Work instructions
Could you print out every entry, character for character?

Material for the task

== == ==

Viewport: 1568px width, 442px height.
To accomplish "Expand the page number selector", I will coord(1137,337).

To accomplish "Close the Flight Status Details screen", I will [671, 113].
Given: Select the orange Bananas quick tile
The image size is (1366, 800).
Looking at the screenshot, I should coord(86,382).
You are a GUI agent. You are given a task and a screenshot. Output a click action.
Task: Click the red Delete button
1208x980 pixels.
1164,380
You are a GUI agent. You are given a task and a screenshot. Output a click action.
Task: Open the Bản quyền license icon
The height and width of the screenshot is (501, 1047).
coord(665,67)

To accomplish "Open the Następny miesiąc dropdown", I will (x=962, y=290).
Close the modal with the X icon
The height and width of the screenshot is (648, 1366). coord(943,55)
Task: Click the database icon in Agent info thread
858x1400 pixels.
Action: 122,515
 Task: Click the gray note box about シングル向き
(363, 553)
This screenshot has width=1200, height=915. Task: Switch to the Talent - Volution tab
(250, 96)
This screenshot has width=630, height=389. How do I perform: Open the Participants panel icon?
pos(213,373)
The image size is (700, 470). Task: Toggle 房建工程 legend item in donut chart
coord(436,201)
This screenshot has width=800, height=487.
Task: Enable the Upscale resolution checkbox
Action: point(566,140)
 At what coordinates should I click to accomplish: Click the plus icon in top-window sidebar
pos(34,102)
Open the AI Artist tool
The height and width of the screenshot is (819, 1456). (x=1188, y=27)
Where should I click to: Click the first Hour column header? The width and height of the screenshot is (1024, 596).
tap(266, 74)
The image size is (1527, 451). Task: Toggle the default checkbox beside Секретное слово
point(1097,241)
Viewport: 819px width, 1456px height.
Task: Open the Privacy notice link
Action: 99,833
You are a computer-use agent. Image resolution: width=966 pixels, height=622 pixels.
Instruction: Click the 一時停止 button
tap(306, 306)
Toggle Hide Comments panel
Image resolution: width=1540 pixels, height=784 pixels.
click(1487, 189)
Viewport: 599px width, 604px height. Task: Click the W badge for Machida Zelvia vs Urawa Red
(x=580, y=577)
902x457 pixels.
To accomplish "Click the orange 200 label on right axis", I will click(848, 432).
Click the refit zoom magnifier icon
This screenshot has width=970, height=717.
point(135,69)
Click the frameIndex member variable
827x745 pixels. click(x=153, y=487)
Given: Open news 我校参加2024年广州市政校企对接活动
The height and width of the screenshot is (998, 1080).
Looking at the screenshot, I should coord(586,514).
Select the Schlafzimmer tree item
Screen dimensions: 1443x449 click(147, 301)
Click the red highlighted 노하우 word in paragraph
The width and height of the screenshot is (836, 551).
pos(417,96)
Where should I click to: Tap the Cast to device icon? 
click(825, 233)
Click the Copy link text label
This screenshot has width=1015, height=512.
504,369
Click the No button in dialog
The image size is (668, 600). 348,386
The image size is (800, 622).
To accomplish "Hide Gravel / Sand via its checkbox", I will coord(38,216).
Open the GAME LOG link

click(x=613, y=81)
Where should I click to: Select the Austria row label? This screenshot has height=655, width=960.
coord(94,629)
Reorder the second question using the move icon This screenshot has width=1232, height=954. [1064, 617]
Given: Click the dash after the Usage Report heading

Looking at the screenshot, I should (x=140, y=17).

== == ==

Response area
Viewport: 1568px width, 442px height.
To accomplish "Expand the page number selector", I will coord(1137,337).

To accomplish "Close the Flight Status Details screen", I will [671, 113].
Given: Select the orange Bananas quick tile
The image size is (1366, 800).
Looking at the screenshot, I should coord(86,382).
You are a GUI agent. You are given a task and a screenshot. Output a click action.
Task: Click the red Delete button
1208x980 pixels.
1164,380
You are a GUI agent. You are given a task and a screenshot. Output a click action.
Task: Open the Bản quyền license icon
The height and width of the screenshot is (501, 1047).
coord(665,67)

To accomplish "Open the Następny miesiąc dropdown", I will (x=962, y=290).
Close the modal with the X icon
The height and width of the screenshot is (648, 1366). coord(943,55)
Task: Click the database icon in Agent info thread
858x1400 pixels.
Action: 122,515
 Task: Click the gray note box about シングル向き
(363, 553)
This screenshot has width=1200, height=915. Task: Switch to the Talent - Volution tab
(250, 96)
This screenshot has width=630, height=389. How do I perform: Open the Participants panel icon?
pos(213,373)
The image size is (700, 470). Task: Toggle 房建工程 legend item in donut chart
coord(436,201)
This screenshot has width=800, height=487.
Task: Enable the Upscale resolution checkbox
Action: point(566,140)
 At what coordinates should I click to accomplish: Click the plus icon in top-window sidebar
pos(34,102)
Open the AI Artist tool
The height and width of the screenshot is (819, 1456). (x=1188, y=27)
Where should I click to: Click the first Hour column header? The width and height of the screenshot is (1024, 596).
tap(266, 74)
The image size is (1527, 451). Task: Toggle the default checkbox beside Секретное слово
point(1097,241)
Viewport: 819px width, 1456px height.
Task: Open the Privacy notice link
Action: 99,833
You are a computer-use agent. Image resolution: width=966 pixels, height=622 pixels.
Instruction: Click the 一時停止 button
tap(306, 306)
Toggle Hide Comments panel
Image resolution: width=1540 pixels, height=784 pixels.
click(1487, 189)
Viewport: 599px width, 604px height. Task: Click the W badge for Machida Zelvia vs Urawa Red
(x=580, y=577)
902x457 pixels.
To accomplish "Click the orange 200 label on right axis", I will click(848, 432).
Click the refit zoom magnifier icon
This screenshot has width=970, height=717.
point(135,69)
Click the frameIndex member variable
827x745 pixels. click(x=153, y=487)
Given: Open news 我校参加2024年广州市政校企对接活动
The height and width of the screenshot is (998, 1080).
Looking at the screenshot, I should coord(586,514).
Select the Schlafzimmer tree item
Screen dimensions: 1443x449 click(147, 301)
Click the red highlighted 노하우 word in paragraph
The width and height of the screenshot is (836, 551).
pos(417,96)
Where should I click to: Tap the Cast to device icon? 
click(825, 233)
Click the Copy link text label
This screenshot has width=1015, height=512.
504,369
Click the No button in dialog
The image size is (668, 600). 348,386
The image size is (800, 622).
To accomplish "Hide Gravel / Sand via its checkbox", I will coord(38,216).
Open the GAME LOG link

click(x=613, y=81)
Where should I click to: Select the Austria row label? This screenshot has height=655, width=960.
coord(94,629)
Reorder the second question using the move icon This screenshot has width=1232, height=954. [1064, 617]
Given: Click the dash after the Usage Report heading

Looking at the screenshot, I should (x=140, y=17).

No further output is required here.